Fire erupted again late on Monday at a Sudanese military factory which the government accused Israel of attacking with missiles last week, according to the AFP news agency.

"There is no new attack but the fire broke out again. It began in some places not tended by firemen before," Sawarmi Khaled Saad, the Sudanese army spokesman, was quoted as saying by the official SUNA news agency.

Sudan's foreign ministry on Monday denied that Iran had any involvement in the military factory.

"The Ministry of Foreign Affairs confirms what is known by all: That Iran has no need to manufacture weapons in Sudan, for Iran or for its allies," the ministry said in a statement.

"We want to deny any relation between Sudan's military manufacturing and any foreign partner."

The ministry accused Israel of spreading "fabricated" information to provide reasons for its alleged attack on the Yarmouk plant.

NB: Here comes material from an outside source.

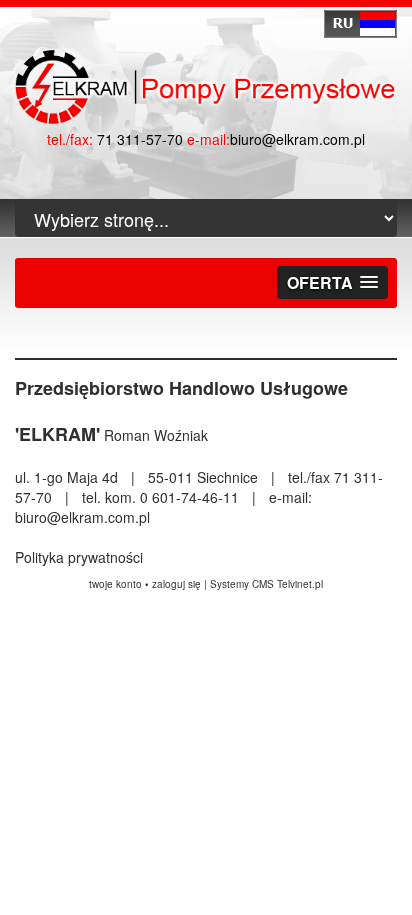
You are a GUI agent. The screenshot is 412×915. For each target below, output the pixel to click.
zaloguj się (176, 584)
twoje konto (115, 584)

Explosions and fire spread through the Yarmouk compound at about midnight last Tuesday, after people in the neighborhood reported an aircraft or missile had flown overhead.

The government, blaming Israel, said four radar-evading aircraft had attacked the plant which it said makes "traditional weapons."

Official media say four people were killed, up from a toll of two initially given by the government.

Sudan accused the Jewish state of a similar raid 18 months ago, on its Red Sea coast.

Israeli officials have expressed concern about arms smuggling through Sudan and have long accused Khartoum of serving as a base of support for militants from the Islamist Hamas movement that rules the Gaza Strip.

Israel refused all comment on Khartoum's allegations.

But a top Israeli defense official, Amos Gilad, said last week that Sudan "serves as a route for the transfer, via Egyptian territory, of Iranian weapons to Hamas and Islamic Jihad terrorists."

On Saturday, a US-based non-profit monitoring group said craters at the scene of the explosion were consistent with the kind of damage created by the impact of air-delivered munitions.

The Satellite Sentinel Project started by Hollywood star George Clooney said satellite imagery showed six large craters, each approximately 16 meters (52 feet) across, at the Yarmouk plant.